Well I discovered something fun last night: I can change the support language on the Talk Now Estonian program from Eurotalk to German.
This is particularly groovy because the program is very image based, so I don't really need the English words (I already know what to call that banana-looking thing in English: "a banana"), but having the Estonian and the German side-by side is helping to reinforce both (and helping me pick up a bit more German while I'm at it).
It's also making me work a little harder to remember the correct Estonian word, because I now have the distraction of the German word working as a challenge. And it's interesting to see how often the German and Estonian words are actually quite close to each other - often, it's a minor spelling variation echoing a minor difference in pronunciation (eg, "kurk" and "Gurke").
I also appreciate the fact that the Talk Now software includes the definite article with the German words - so many other vocabulary lists seem to think we'll just be able to magically work it out.
Then there's the "phrase" section that I found a bit too intimidating when I first started using the program a couple of years ago. Coming back to it now, the combination of German and Estonian made it more of a game or a puzzle - using what I knew of each language to try to determine exactly what the meaning of the phrase(s) was.
By the way, the Eurotalk Talk Now stuff isn't a bad introduction to a language. I know a lot of these whizz-bang, we-use-innovative-innovations style teach-yourself programmes can be a lot of time-wasting hooey (and I have references from peer reviewed journals to back up that claim), but I appreciated the basic vocabulary grounding this one had. Sure, in terms of learning grammar or sentence structure it is completely useless. For example, in the "food" section it shows you a picture of some pears and offers the word "pirnid" - which is perfectly fine, given that we are looking at multiple pears, and therefore the plural is called for. It doesn't tell you that it is the plural of the word, and that the singular is "pirn" - nor does it ever once explain how to go about recognising or creating plurals.
This could actually be a wise move, as I doubt explaining the whole genitive/partitive word form thing is really part of the "language learning is fun!" vibe the program is going for. Also, if you really are at the complete beginner stage, or using teach-yourself material to try the language on for size, you need a few words under your belt first. Still, I would have thought that a few more of the basics would have been covered. Like the Estonian word for "is", for example, which is there, but not obviously so - or, indeed, verbs in general. The entire program is heavily noun-centric.

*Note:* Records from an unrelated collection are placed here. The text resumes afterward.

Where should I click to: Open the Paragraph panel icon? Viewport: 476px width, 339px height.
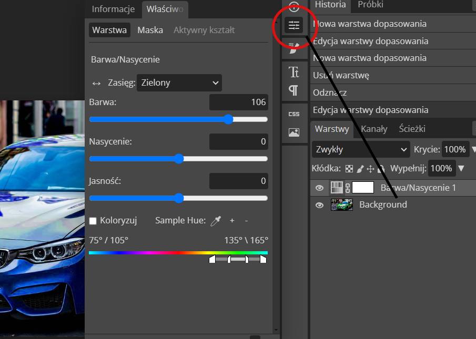[x=293, y=90]
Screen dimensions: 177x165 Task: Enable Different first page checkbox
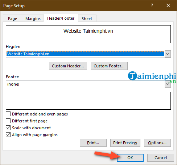(8, 121)
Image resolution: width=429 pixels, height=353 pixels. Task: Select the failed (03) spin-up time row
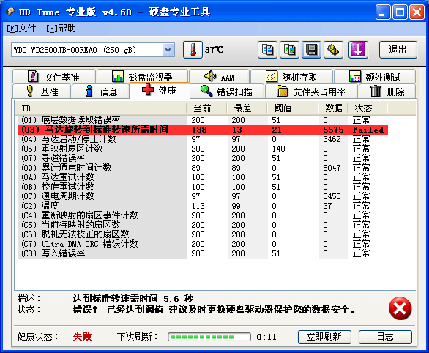pos(203,130)
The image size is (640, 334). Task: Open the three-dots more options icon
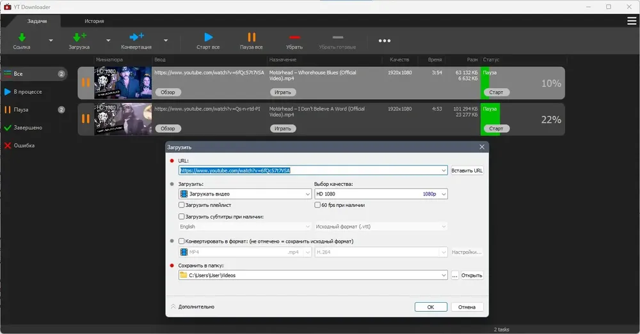[x=385, y=41]
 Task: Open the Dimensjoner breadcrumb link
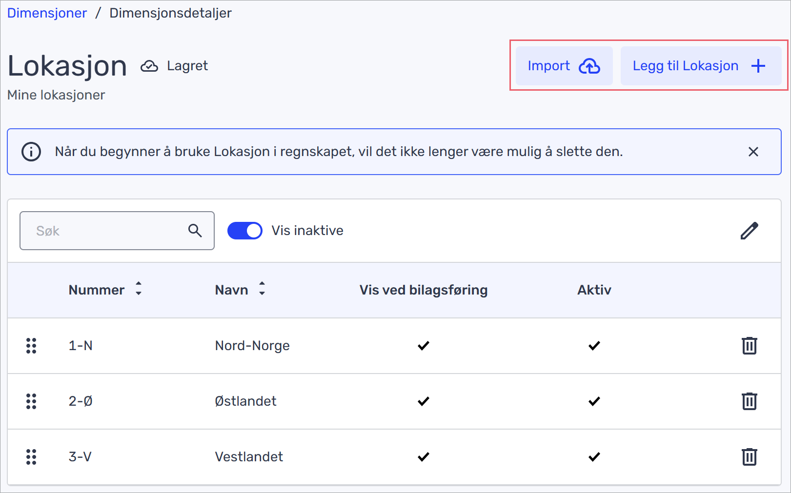[x=47, y=13]
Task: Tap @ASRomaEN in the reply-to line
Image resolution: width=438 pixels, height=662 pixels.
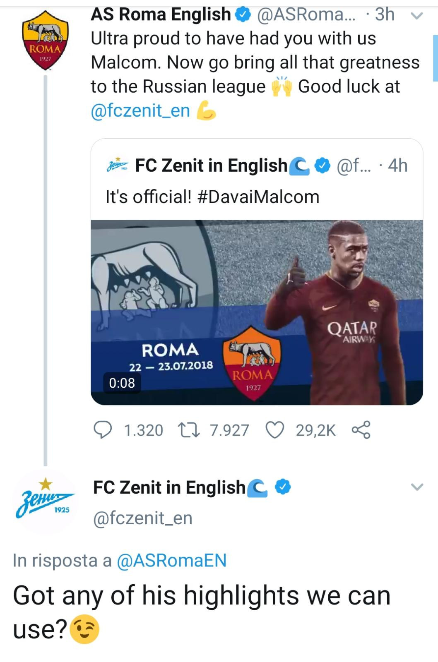Action: [172, 561]
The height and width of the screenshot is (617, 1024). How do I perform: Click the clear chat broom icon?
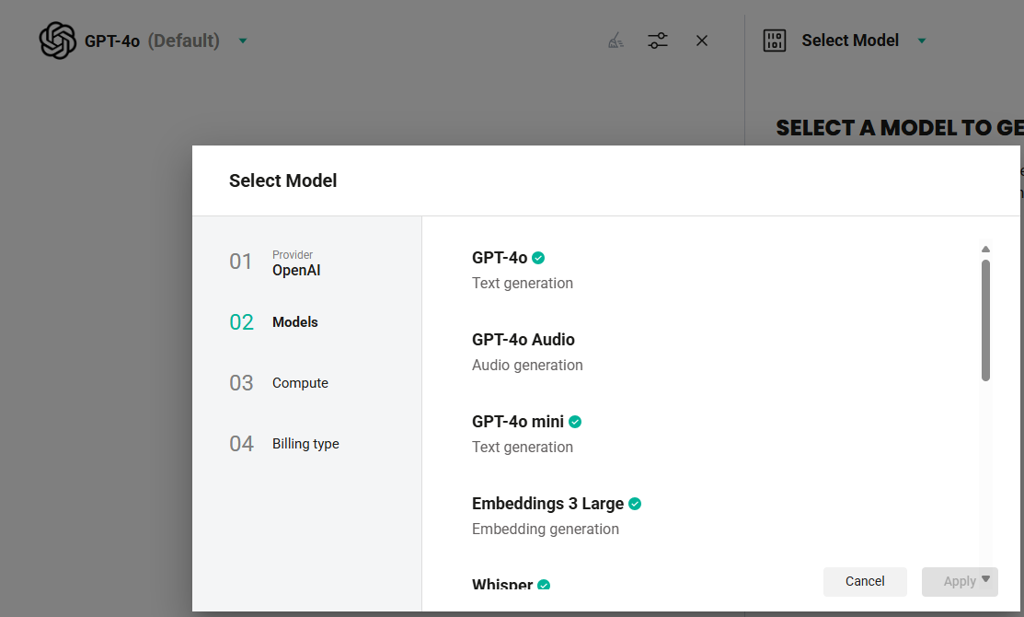(616, 41)
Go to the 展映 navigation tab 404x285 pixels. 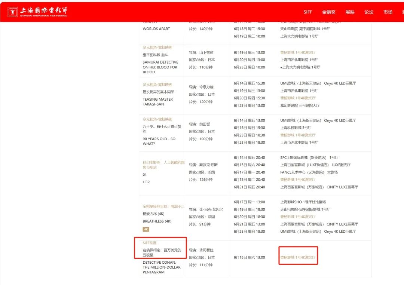350,12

So, really, on the one hand, it actually kind of sucks. But one the other hand, I find I lot of the words I can recognise on sight are words I originally encountered through this program. And being able to play with the language is nice.
And now, of course, I'm finding new uses for the thing - and new ways to play. Or maybe I'm just talking myself into being happy about spending a lot of money on getting their whole German package based on the fact that the Estonian disc wasn't horrible. Who knows?